=== Problem statement ===
Please set down, exactly, the line with "Viewport: 1024px width, 713px height." and all lines that follow it through the end of the records below.

───── Material shown

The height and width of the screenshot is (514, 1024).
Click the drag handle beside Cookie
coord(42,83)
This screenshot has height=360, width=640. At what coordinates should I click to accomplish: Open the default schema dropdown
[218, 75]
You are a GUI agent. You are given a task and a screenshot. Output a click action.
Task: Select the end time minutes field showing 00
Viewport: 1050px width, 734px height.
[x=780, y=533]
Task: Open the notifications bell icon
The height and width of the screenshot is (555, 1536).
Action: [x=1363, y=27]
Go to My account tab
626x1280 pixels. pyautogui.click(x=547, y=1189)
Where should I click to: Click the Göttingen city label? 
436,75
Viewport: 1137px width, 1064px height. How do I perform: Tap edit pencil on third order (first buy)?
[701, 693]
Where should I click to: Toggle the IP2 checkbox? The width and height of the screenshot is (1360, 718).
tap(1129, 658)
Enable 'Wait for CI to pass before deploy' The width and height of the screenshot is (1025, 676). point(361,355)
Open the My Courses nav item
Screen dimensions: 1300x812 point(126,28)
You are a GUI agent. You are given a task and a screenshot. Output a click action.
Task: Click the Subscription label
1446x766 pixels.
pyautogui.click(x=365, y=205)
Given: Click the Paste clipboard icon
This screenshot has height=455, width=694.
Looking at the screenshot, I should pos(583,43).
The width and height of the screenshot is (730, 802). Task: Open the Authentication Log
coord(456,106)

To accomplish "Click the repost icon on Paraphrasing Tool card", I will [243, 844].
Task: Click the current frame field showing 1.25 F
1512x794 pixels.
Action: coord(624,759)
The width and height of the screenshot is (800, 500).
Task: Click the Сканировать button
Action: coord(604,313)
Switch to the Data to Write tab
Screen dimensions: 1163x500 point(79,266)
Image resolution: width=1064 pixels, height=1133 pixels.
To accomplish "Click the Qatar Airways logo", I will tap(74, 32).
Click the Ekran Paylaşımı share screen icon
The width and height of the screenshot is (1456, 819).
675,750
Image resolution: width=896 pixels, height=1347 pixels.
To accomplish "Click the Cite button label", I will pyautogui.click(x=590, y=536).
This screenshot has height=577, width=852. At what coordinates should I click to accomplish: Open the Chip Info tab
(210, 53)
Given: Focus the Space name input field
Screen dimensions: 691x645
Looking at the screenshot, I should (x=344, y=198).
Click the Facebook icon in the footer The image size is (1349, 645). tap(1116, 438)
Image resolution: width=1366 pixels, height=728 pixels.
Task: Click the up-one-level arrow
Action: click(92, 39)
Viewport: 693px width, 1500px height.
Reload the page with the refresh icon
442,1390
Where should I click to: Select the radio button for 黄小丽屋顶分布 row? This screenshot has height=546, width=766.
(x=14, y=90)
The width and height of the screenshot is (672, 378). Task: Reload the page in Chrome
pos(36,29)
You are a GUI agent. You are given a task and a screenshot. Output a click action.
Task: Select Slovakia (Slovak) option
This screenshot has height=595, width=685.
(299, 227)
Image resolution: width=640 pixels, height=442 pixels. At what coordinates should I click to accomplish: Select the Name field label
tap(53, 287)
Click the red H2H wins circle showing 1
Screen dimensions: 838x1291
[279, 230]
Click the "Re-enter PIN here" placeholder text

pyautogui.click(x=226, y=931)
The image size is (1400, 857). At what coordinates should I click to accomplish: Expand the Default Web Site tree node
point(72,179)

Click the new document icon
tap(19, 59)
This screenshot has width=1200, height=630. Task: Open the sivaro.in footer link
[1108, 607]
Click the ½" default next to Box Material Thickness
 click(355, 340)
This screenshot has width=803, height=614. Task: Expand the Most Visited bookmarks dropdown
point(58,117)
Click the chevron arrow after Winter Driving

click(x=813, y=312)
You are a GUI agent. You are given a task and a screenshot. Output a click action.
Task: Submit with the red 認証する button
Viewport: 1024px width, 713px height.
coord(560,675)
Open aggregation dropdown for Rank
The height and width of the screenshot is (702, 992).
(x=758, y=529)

──────────

=== Output for this exercise ===
Viewport: 1024px width, 713px height.
coord(560,675)
Open aggregation dropdown for Rank
The height and width of the screenshot is (702, 992).
(x=758, y=529)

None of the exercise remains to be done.